Don’t ask me! I’m just reporting what the literature says.

What we can gather from all this is that knee replacement surgery helps with pain but not much with function. Some people are content with that. But I work with many people who are considering or have already underwent knee replacement, and are not content to sit on the couch, roll over and die.

The Dark Night of Knee Surgery

Oh, the first weeks after knee surgery. There’s definitely an x factor here, an unknown. The x may have to do with expectations and other deep psychology that’s difficult to quantify. It may have to do with other unmeasurables involving blood chemistry and inflammatory response.

You may be a fit, active, and otherwise healthy adult. But that won’t change how your body handles the pain, swelling, and other miseries due to the controlled trauma of orthopedic surgery. A skilled but mere human subluxed your kneecap, removed the ends of your femur and tibia with a hack saw, jammed a fancy peg into the marrow, added some glue to hold everything together, and stitched it back up.

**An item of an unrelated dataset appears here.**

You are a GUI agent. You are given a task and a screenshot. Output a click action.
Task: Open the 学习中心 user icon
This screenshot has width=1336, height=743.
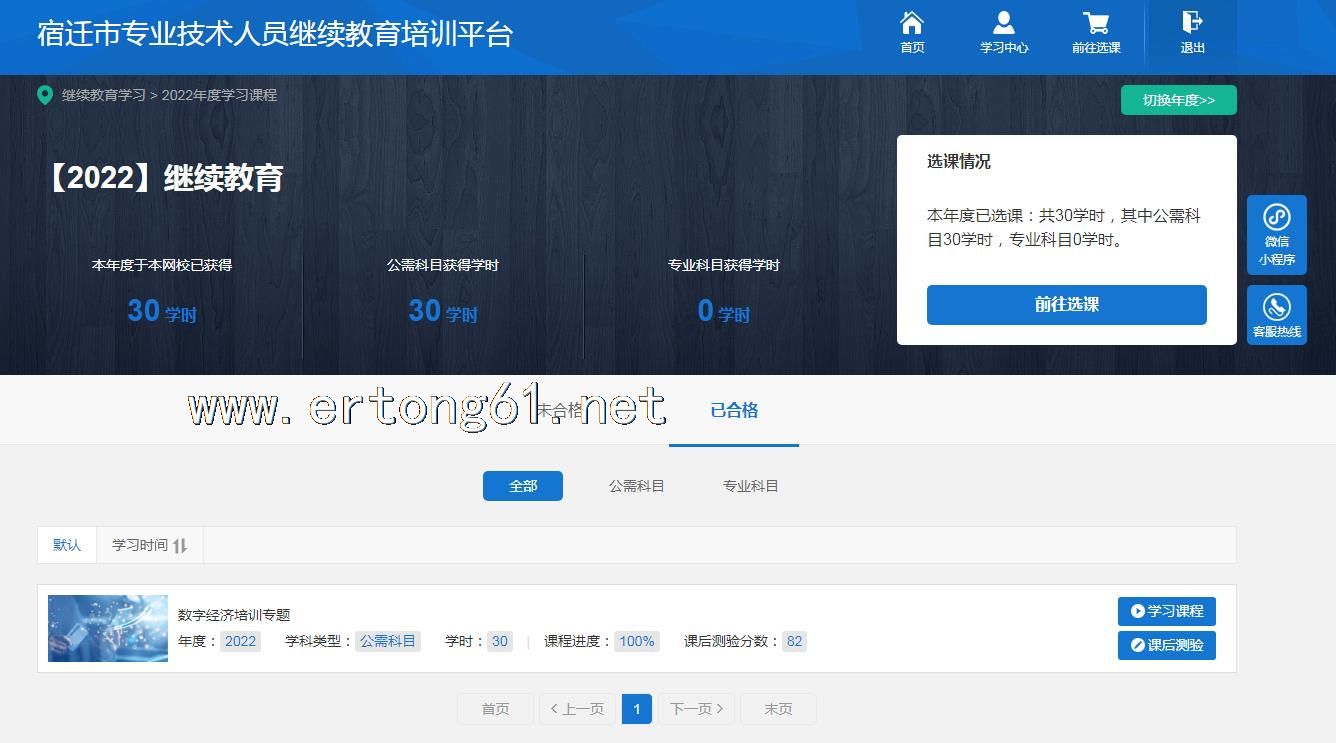[1004, 23]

Despite your neighbors friends uncle who experienced Job level devastation after having his knee replaced, the orthopedic docs are great at selecting appropriate candidates for surgery. The patient satisfaction is above 90%. But knee replacement is a process. In my physical therapy clinic a few weeks after surgery, almost everyone regrets having gone through with it. Their pain rating, on a scale of 1 to 10, is approximately “Go shove that pain scale up your…” By two months from surgery, the same folks are reasonable and tend to forget how difficult the first few weeks were.

Back to….Normal?

How well do you really function after surgery? This depends on number mechanical factors  beyond recovering the knee range of motion. What chewed up your knees to begin with? It is highly likely that the imbalances in strength and flexibility and motor control do not go away when you have a new knee.

Nearly everyone with knee pain has to sit on the sidelines far more than they would like, and this has propitiated poor balance and an “I can’t” mentality. After years of pain and surgery, patients are afraid of falling and have no idea what they *can* accomplish and safely build up to doing.

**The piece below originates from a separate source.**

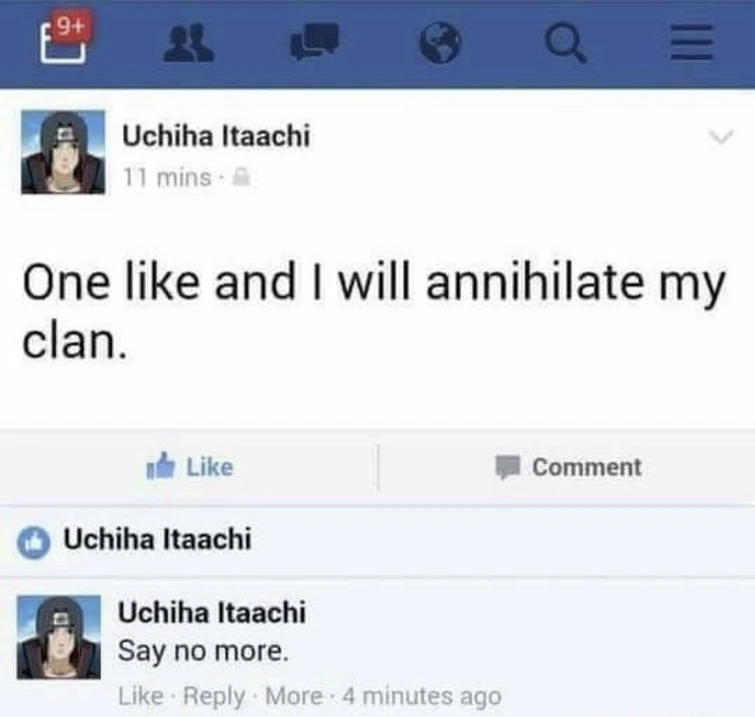Click the post author profile picture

Typical Rehab is Not Enough.

Long after your insurance benefits have expired, and your orthopedic doctor and physical therapist have discharged you with a good outcome (typically based only on range of motion), you still exhibit weakness, stiffness, and poor movement patterns.

You need more than 2 lb leg raises!

The literature indicates that leg strength correlated with real world function more than anything else. Pushing the strength training is critical, especially in that first six months after surgery. That means pushing 20 pounds instead of 2. That means achieving great control while walking up stairs even before you have recovered sufficient range of motion to descend stairs well. It means challenging your limits in strength and balance with exercises like progressive lunge variations and steps-ups if you can, rather than 3 sets of 100 leg raises and butt squeezes.

Knee to the Future

How much activity can you get away with after having an arthritic or replaced knee? How long will the replacement last? Orthopedic doctors often warn patients about the lifespan of a replaced knee being 15 or 20 years. But I read and hear varying recommendations. The guidelines are definitely anecdotal. I think there’s more to it than that.

How WELL is the knee loaded? Is the replaced joint getting the appropriate support from above and below? Many of those questions depend on the client more than the actual knee hardware. I do not suggest basketball or parachuting, but joint replacement clients can do a lot more than they would think when they have built a fit and generally robust body.


References are available upon request.